Patients with a median age of 33 years (range, 5-70 years) received an allogeneic matched sibling donor (n = 9), matched- or 1-antigen mismatched unrelated donor (n = 16), or cord blood donor SCT (n = 1) while in complete remission (n = 23) or with active disease (n = 3). At the time of SCT, 15 patients were in complete remission without evidence of minimal residual disease (MRD) measured by multiparameter flow cytometry. Patients were heavily pretreated, including 5 patients who had received previous allogeneic SCT. Patients received a median of 3 courses of IO (range, 1-5 courses) before SCT. Seven patients are alive at a median follow-up of 13 months (range, 5-16 months), with 1-year event-free and overall survival (OS) of 22% and 20%, respectively. Patients without MRD at time of SCT had a markedly better 1-year OS of 42%. The cumulative incidence of nonrelapse mortality (NRM) at 6 months and 1 year were 40% and 60%, respectively, with 5 deaths attributed to venoocclusive disease (VOD).

Conclusions

Treatment with IO allows more patients to undergo transplantation while in remission, with favorable overall survival in patients without MRD who undergo transplantation. Reduction in hepatic toxicity is needed to improve overall results.

Keywords: Acute lymphoblastic leukemia, Allogeneic hematopoietic stem cell transplantation, Inotuzumab ozogamicin, Venoocclusive disease

Introduction

The incorporation of targeted therapies, such as antigen-specific monoclonal antibodies1-3 and tyrosine kinase inhibitors (TKIs) for Phil adelphia chromosome–positive acute lymphoblastic leukemia (ALL),4-7 into the conventional multiagent cytotoxic regimens for ALL, have dramatically improved the therapeutic landscape for patients with this disease.
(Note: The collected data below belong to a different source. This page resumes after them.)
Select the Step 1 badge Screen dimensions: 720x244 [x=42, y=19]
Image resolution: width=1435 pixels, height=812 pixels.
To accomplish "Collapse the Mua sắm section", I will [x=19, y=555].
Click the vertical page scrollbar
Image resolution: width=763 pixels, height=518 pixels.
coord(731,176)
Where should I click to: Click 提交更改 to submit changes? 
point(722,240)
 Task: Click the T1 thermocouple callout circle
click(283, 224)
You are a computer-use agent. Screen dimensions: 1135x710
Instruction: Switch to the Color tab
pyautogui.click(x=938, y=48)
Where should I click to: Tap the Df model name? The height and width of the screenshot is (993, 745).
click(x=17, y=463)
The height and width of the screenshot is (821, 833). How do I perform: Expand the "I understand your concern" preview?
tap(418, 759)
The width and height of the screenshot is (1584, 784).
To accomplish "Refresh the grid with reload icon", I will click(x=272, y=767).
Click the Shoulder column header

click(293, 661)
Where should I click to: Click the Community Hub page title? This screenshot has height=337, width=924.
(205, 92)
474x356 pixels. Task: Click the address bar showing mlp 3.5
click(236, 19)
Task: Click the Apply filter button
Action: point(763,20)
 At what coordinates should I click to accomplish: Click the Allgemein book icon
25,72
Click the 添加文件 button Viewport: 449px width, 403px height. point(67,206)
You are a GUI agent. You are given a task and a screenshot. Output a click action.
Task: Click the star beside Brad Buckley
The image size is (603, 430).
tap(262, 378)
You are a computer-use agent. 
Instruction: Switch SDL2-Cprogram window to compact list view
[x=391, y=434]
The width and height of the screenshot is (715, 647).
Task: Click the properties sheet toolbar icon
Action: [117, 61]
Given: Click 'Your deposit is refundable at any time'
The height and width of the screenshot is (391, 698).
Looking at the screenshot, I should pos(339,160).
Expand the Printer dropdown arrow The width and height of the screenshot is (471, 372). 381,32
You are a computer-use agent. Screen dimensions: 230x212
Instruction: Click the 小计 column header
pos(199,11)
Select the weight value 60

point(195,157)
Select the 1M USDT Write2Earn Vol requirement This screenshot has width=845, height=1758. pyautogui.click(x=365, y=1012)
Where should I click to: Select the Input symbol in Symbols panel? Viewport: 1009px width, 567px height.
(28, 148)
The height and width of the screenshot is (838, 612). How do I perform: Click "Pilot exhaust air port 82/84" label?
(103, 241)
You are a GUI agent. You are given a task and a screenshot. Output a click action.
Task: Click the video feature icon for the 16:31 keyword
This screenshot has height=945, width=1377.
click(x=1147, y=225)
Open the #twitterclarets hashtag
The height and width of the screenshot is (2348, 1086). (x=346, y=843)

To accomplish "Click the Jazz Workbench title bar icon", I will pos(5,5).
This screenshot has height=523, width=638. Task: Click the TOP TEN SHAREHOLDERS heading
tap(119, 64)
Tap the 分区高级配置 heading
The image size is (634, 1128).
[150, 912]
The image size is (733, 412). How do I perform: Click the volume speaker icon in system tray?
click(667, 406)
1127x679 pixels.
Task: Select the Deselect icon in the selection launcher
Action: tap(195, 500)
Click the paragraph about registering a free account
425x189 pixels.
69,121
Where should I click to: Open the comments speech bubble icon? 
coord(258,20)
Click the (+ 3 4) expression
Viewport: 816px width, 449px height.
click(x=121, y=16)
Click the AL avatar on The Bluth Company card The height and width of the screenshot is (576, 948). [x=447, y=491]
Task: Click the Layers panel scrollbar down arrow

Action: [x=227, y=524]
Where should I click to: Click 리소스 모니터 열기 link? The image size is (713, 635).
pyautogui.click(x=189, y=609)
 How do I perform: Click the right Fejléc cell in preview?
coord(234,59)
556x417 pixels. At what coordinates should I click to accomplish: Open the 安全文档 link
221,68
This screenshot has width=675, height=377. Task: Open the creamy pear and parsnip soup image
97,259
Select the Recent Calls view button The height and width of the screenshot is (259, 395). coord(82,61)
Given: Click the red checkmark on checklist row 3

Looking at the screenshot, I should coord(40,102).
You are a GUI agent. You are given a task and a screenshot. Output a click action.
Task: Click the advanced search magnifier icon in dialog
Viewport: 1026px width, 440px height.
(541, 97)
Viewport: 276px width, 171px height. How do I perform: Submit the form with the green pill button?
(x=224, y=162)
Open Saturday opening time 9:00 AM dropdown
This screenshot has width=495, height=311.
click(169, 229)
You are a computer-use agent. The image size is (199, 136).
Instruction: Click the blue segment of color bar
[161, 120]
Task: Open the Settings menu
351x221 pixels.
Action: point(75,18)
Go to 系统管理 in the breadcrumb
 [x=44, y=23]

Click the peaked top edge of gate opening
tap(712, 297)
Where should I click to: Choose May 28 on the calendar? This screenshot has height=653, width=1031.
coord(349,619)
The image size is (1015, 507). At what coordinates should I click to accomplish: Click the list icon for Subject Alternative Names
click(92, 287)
Adult patients can now be expected to enjoy complete response (CR) rates up to 90%, with long-term survival of 35% to 50%.8-11 Similarly, CR rates in the salvage setting are improved with the use of antigen-specific antibody therapy, such as epratuzumab, an unconju-gated monoclonal antibody directed against CD22,12 and blinatumomab, a bispecific single-chain antibody targeting CD3 and CD19,13 allowing more patients to be eligible for allogeneic hematopoietic stem cell transplantation (SCT).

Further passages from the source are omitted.